以下是与在tensorflow后端在R中运行h2o.deepwater
有关的错误消息。
$ cat t4.R
'# Package Load
library(reticulate)
use_python("/opt/h2oai/dai/python/bin/python")
library(Metrics)
library(h2o)
h2o.init(max_mem_size = "500g")
'# Data Load
df <- read.csv('/data/rpjt/R_script/user/yslee/powerplant_output.csv')
'# Randomly sample 80% of the rows for the training set
set.seed(1)
train_idx <- sample(1:nrow(df), 0.8*nrow(df))
'# h2o Dataset
train <- df[train_idx,]
test <- df[-train_idx,]
train <- as.h2o(train,col.types=c("string"))
test <- as.h2o(test,col.types=c("string"))
'# h2o.deepwater model
gpu_dl <- h2o.deepwater(x = c("TemperatureCelcius","ExhaustVacuumHg","AmbientPressureMillibar","RelativeHumidity"),
y = "HourlyEnergyOutputMW",
training_frame = train,
backend = "tensorflow",
hidden = 10,
standardize =T,
activation = "Tanh",
seed = 1234)
h2o.performance(gpu_dl, newdata = test)
$ Rscript t4.R
...
R is connected to the H2O cluster:
H2O cluster uptime: 16 minutes 30 seconds
H2O cluster timezone: Asia/Seoul
H2O data parsing timezone: UTC
H2O cluster version: 3.20.0.2
H2O cluster version age: 1 month and 22 days
H2O cluster name: dai
H2O cluster total nodes: 1
H2O cluster total memory: 227.37 GB
H2O cluster total cores: 128
H2O cluster allowed cores: 128
H2O cluster healthy: TRUE
H2O Connection ip: localhost
H2O Connection port: 54321
H2O Connection proxy: NA
H2O Internal Security: FALSE
H2O API Extensions: Algos, MLI, MLI-Driver, AutoML, Core V3, Core V4
R Version: R version 3.4.1 (2017-06-30)
|======================================================================| 100%
|======================================================================| 100%
| | 0%
java.lang.RuntimeException: Unable to initialize the native Deep Learning backend: No backend found. Cannot build a Deep Water model.

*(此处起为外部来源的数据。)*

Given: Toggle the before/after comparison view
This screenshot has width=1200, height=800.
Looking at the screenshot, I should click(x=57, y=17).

java.lang.RuntimeException: Unable to initialize the native Deep Learning backend: No backend found. Cannot build a Deep Water model.

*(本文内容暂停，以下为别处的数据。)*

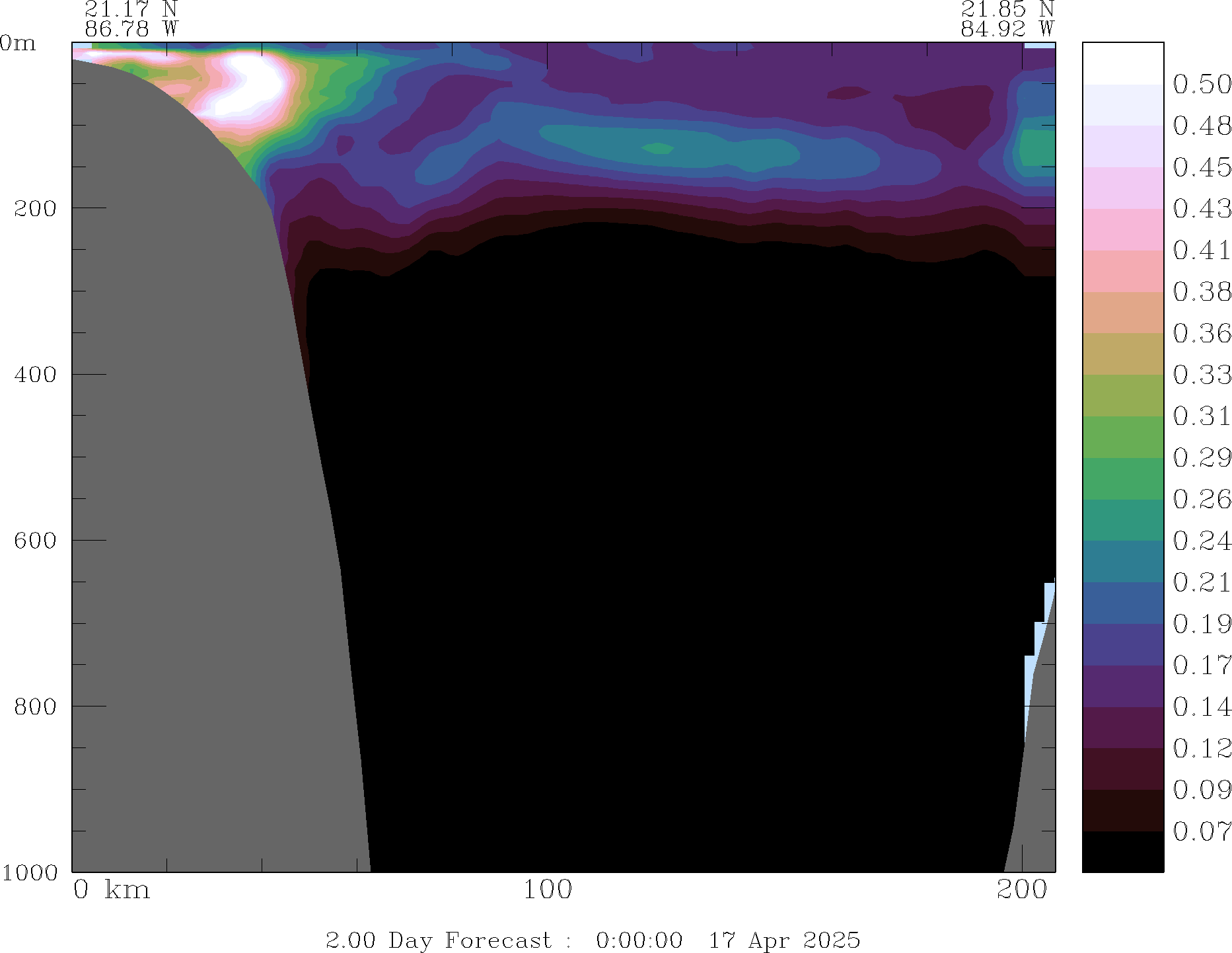Viewport: 1232px width, 953px height.
Task: Click the "0m" surface depth label
Action: (x=18, y=44)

at hex.deepwater.DeepWaterModelInfo.setupNativeBackend(DeepWaterModelInfo.java:267)
at hex.deepwater.DeepWaterModelInfo.(DeepWaterModelInfo.java:214)
at hex.deepwater.DeepWaterModel.(DeepWaterModel.java:227)

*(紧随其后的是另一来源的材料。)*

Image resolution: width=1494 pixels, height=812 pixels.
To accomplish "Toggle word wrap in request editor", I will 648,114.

at hex.deepwater.DeepWater$DeepWaterDriver.buildModel(DeepWater.java:131)
at hex.deepwater.DeepWater$DeepWaterDriver.computeImpl(DeepWater.java:118)
at hex.ModelBuilder$Driver.compute2(ModelBuilder.java:214)
at hex.deepwater.DeepWater$DeepWaterDriver.compute2(DeepWater.java:111)
at water.H2O$H2OCountedCompleter.compute(H2O.java:1260)
at jsr166y.CountedCompleter.exec(CountedCompleter.java:468)
at jsr166y.ForkJoinTask.doExec(ForkJoinTask.java:263)
at jsr166y.ForkJoinPool$WorkQueue.runTask(ForkJoinPool.java:974)
at jsr166y.ForkJoinPool.runWorker(ForkJoinPool.java:1477)
at jsr166y.ForkJoinWorkerThread.run(ForkJoinWorkerThread.java:104)
Error: java.lang.RuntimeException: Unable to initialize the native Deep Learning backend: No backend found. Cannot build a Deep Water model.
Execution halted
install.packages("tensorflow")
和library(tensorflow)
在R中工作正常,
$ ls -l /usr/local/lib64/R/library/tensorflow
total 12
-rw-rw-r-- 1 root root 2456 Aug 7 17:45 DESCRIPTION
drwxrwxr-x 5 root root 112 Aug 7 17:45 examples
drwxrwxr-x 2 root root 125 Aug 7 17:45 help
drwxrwxr-x 2 root root 39 Aug 7 17:45 html
-rw-rw-r-- 1 root root 1095 Aug 7 17:45 INDEX
drwxrwxr-x 2 root root 113 Aug 7 17:45 Meta
-rw-rw-r-- 1 root root 2713 Aug 7 17:45 NAMESPACE
drwxrwxr-x 2 root root 84 Aug 7 17:45 R
此外,tensorflow是从DriverlessAI安装在python中的。
$ which python
/opt/h2oai/dai/python/bin/python
$ pip list | grep tensorflow
tensorflow 1.8.0
答案 0 :(得分:1)
Deep Water不支持Power平台。
(请注意,不建议使用Deep Water;相反,建议人们直接使用Keras。)